## Begin Data provided
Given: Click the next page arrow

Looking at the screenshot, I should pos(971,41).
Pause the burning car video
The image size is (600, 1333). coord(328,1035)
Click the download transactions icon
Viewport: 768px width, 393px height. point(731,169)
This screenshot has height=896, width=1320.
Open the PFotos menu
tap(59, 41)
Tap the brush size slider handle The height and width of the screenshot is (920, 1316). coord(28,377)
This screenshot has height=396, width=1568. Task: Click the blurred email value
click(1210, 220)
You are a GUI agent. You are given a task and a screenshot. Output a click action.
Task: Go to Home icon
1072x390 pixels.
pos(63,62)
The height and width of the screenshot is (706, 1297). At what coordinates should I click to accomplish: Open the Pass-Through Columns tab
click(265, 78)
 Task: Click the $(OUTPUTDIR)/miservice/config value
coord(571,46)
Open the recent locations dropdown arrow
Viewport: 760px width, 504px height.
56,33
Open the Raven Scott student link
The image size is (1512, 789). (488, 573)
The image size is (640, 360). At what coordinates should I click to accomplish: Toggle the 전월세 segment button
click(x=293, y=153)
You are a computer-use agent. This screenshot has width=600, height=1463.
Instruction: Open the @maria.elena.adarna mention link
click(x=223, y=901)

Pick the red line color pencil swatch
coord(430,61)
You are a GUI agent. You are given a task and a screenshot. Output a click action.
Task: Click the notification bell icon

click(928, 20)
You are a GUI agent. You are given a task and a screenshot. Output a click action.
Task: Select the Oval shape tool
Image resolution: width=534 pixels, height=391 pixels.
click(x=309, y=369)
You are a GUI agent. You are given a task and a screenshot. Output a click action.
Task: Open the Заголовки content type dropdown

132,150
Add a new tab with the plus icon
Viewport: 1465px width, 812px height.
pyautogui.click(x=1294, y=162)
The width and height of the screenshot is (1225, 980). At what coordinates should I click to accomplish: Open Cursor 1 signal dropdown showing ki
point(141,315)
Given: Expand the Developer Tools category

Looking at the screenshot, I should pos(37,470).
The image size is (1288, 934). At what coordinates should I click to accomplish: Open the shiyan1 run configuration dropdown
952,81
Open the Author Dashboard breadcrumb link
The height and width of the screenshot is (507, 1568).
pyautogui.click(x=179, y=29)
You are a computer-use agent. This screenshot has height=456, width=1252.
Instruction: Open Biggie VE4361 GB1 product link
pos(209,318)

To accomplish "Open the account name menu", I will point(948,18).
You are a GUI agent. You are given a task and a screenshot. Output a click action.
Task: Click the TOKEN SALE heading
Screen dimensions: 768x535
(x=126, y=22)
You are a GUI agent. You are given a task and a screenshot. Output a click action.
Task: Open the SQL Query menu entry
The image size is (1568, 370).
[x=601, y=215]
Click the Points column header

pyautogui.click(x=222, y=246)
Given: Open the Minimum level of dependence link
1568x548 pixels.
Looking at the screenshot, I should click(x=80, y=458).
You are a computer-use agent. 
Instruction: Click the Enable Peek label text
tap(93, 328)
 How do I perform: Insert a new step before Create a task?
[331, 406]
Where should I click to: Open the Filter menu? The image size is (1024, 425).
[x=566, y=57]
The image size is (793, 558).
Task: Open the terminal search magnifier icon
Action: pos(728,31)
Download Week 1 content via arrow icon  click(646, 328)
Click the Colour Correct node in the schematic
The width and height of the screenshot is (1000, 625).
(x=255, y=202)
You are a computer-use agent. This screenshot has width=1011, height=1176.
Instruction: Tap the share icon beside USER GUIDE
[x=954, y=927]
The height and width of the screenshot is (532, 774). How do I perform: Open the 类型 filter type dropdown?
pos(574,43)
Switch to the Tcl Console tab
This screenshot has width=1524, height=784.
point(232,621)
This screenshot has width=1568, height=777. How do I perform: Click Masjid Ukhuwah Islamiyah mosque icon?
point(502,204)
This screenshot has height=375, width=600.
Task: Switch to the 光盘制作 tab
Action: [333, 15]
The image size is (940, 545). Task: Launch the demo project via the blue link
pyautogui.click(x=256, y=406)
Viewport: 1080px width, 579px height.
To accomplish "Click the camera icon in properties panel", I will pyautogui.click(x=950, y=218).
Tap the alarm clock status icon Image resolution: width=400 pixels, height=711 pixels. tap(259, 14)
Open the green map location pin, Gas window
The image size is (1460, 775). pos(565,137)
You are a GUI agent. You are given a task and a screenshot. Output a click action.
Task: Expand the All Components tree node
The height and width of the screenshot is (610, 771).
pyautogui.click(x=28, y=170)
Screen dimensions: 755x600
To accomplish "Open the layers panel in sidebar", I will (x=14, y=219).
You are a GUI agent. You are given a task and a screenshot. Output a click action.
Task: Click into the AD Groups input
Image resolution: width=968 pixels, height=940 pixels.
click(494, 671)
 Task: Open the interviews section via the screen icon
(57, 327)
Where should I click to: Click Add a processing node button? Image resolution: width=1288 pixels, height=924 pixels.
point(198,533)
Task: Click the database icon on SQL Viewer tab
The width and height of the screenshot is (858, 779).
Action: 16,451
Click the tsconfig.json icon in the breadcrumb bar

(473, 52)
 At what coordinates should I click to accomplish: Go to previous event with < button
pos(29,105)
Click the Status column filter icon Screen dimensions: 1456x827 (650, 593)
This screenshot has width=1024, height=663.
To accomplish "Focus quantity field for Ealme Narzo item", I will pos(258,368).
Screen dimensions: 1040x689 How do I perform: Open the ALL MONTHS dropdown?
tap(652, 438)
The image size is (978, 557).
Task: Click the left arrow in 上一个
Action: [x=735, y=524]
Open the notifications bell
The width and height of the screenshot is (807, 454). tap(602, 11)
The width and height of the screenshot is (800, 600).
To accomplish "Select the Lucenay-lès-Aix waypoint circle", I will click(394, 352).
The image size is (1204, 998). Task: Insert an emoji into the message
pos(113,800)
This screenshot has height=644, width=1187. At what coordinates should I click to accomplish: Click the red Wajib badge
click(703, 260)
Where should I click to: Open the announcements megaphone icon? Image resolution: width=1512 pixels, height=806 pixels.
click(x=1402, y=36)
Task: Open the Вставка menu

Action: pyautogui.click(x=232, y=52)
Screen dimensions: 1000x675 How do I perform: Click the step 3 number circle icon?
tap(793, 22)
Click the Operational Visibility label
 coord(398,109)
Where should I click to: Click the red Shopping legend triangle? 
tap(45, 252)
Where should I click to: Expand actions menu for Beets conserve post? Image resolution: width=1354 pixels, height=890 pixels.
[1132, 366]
## End Data provided
Your task: Rewrite every entry above with "megaphone" swapped for "bullhorn", leaving everything else unchanged.

Problem solution:
Given: Click the next page arrow

Looking at the screenshot, I should pos(971,41).
Pause the burning car video
The image size is (600, 1333). coord(328,1035)
Click the download transactions icon
Viewport: 768px width, 393px height. point(731,169)
This screenshot has height=896, width=1320.
Open the PFotos menu
tap(59, 41)
Tap the brush size slider handle The height and width of the screenshot is (920, 1316). coord(28,377)
This screenshot has height=396, width=1568. Task: Click the blurred email value
click(1210, 220)
You are a GUI agent. You are given a task and a screenshot. Output a click action.
Task: Go to Home icon
1072x390 pixels.
pos(63,62)
The height and width of the screenshot is (706, 1297). At what coordinates should I click to accomplish: Open the Pass-Through Columns tab
click(265, 78)
 Task: Click the $(OUTPUTDIR)/miservice/config value
coord(571,46)
Open the recent locations dropdown arrow
Viewport: 760px width, 504px height.
56,33
Open the Raven Scott student link
The image size is (1512, 789). (488, 573)
The image size is (640, 360). At what coordinates should I click to accomplish: Toggle the 전월세 segment button
click(x=293, y=153)
You are a computer-use agent. This screenshot has width=600, height=1463.
Instruction: Open the @maria.elena.adarna mention link
click(x=223, y=901)

Pick the red line color pencil swatch
coord(430,61)
You are a GUI agent. You are given a task and a screenshot. Output a click action.
Task: Click the notification bell icon

click(928, 20)
You are a GUI agent. You are given a task and a screenshot. Output a click action.
Task: Select the Oval shape tool
Image resolution: width=534 pixels, height=391 pixels.
click(x=309, y=369)
You are a GUI agent. You are given a task and a screenshot. Output a click action.
Task: Open the Заголовки content type dropdown

132,150
Add a new tab with the plus icon
Viewport: 1465px width, 812px height.
pyautogui.click(x=1294, y=162)
The width and height of the screenshot is (1225, 980). At what coordinates should I click to accomplish: Open Cursor 1 signal dropdown showing ki
point(141,315)
Given: Expand the Developer Tools category

Looking at the screenshot, I should pos(37,470).
The image size is (1288, 934). At what coordinates should I click to accomplish: Open the shiyan1 run configuration dropdown
952,81
Open the Author Dashboard breadcrumb link
The height and width of the screenshot is (507, 1568).
pyautogui.click(x=179, y=29)
You are a computer-use agent. This screenshot has height=456, width=1252.
Instruction: Open Biggie VE4361 GB1 product link
pos(209,318)

To accomplish "Open the account name menu", I will point(948,18).
You are a GUI agent. You are given a task and a screenshot. Output a click action.
Task: Click the TOKEN SALE heading
Screen dimensions: 768x535
(x=126, y=22)
You are a GUI agent. You are given a task and a screenshot. Output a click action.
Task: Open the SQL Query menu entry
The image size is (1568, 370).
[x=601, y=215]
Click the Points column header

pyautogui.click(x=222, y=246)
Given: Open the Minimum level of dependence link
1568x548 pixels.
Looking at the screenshot, I should click(x=80, y=458).
You are a computer-use agent. 
Instruction: Click the Enable Peek label text
tap(93, 328)
 How do I perform: Insert a new step before Create a task?
[331, 406]
Where should I click to: Open the Filter menu? The image size is (1024, 425).
[x=566, y=57]
The image size is (793, 558).
Task: Open the terminal search magnifier icon
Action: pos(728,31)
Download Week 1 content via arrow icon  click(646, 328)
Click the Colour Correct node in the schematic
The width and height of the screenshot is (1000, 625).
(x=255, y=202)
You are a computer-use agent. This screenshot has width=1011, height=1176.
Instruction: Tap the share icon beside USER GUIDE
[x=954, y=927]
The height and width of the screenshot is (532, 774). How do I perform: Open the 类型 filter type dropdown?
pos(574,43)
Switch to the Tcl Console tab
This screenshot has width=1524, height=784.
point(232,621)
This screenshot has width=1568, height=777. How do I perform: Click Masjid Ukhuwah Islamiyah mosque icon?
point(502,204)
This screenshot has height=375, width=600.
Task: Switch to the 光盘制作 tab
Action: [333, 15]
The image size is (940, 545). Task: Launch the demo project via the blue link
pyautogui.click(x=256, y=406)
Viewport: 1080px width, 579px height.
To accomplish "Click the camera icon in properties panel", I will pyautogui.click(x=950, y=218).
Tap the alarm clock status icon Image resolution: width=400 pixels, height=711 pixels. tap(259, 14)
Open the green map location pin, Gas window
The image size is (1460, 775). pos(565,137)
You are a GUI agent. You are given a task and a screenshot. Output a click action.
Task: Expand the All Components tree node
The height and width of the screenshot is (610, 771).
pyautogui.click(x=28, y=170)
Screen dimensions: 755x600
To accomplish "Open the layers panel in sidebar", I will (x=14, y=219).
You are a GUI agent. You are given a task and a screenshot. Output a click action.
Task: Click into the AD Groups input
Image resolution: width=968 pixels, height=940 pixels.
click(494, 671)
 Task: Open the interviews section via the screen icon
(57, 327)
Where should I click to: Click Add a processing node button? Image resolution: width=1288 pixels, height=924 pixels.
point(198,533)
Task: Click the database icon on SQL Viewer tab
The width and height of the screenshot is (858, 779).
Action: 16,451
Click the tsconfig.json icon in the breadcrumb bar

(473, 52)
 At what coordinates should I click to accomplish: Go to previous event with < button
pos(29,105)
Click the Status column filter icon Screen dimensions: 1456x827 (650, 593)
This screenshot has width=1024, height=663.
To accomplish "Focus quantity field for Ealme Narzo item", I will pos(258,368).
Screen dimensions: 1040x689 How do I perform: Open the ALL MONTHS dropdown?
tap(652, 438)
The image size is (978, 557).
Task: Click the left arrow in 上一个
Action: [x=735, y=524]
Open the notifications bell
The width and height of the screenshot is (807, 454). tap(602, 11)
The width and height of the screenshot is (800, 600).
To accomplish "Select the Lucenay-lès-Aix waypoint circle", I will click(394, 352).
The image size is (1204, 998). Task: Insert an emoji into the message
pos(113,800)
This screenshot has height=644, width=1187. At what coordinates should I click to accomplish: Click the red Wajib badge
click(703, 260)
Where should I click to: Open the announcements bullhorn icon? Image resolution: width=1512 pixels, height=806 pixels.
click(x=1402, y=36)
Task: Open the Вставка menu

Action: pyautogui.click(x=232, y=52)
Screen dimensions: 1000x675 How do I perform: Click the step 3 number circle icon?
tap(793, 22)
Click the Operational Visibility label
 coord(398,109)
Where should I click to: Click the red Shopping legend triangle? 
tap(45, 252)
Where should I click to: Expand actions menu for Beets conserve post? Image resolution: width=1354 pixels, height=890 pixels.
[1132, 366]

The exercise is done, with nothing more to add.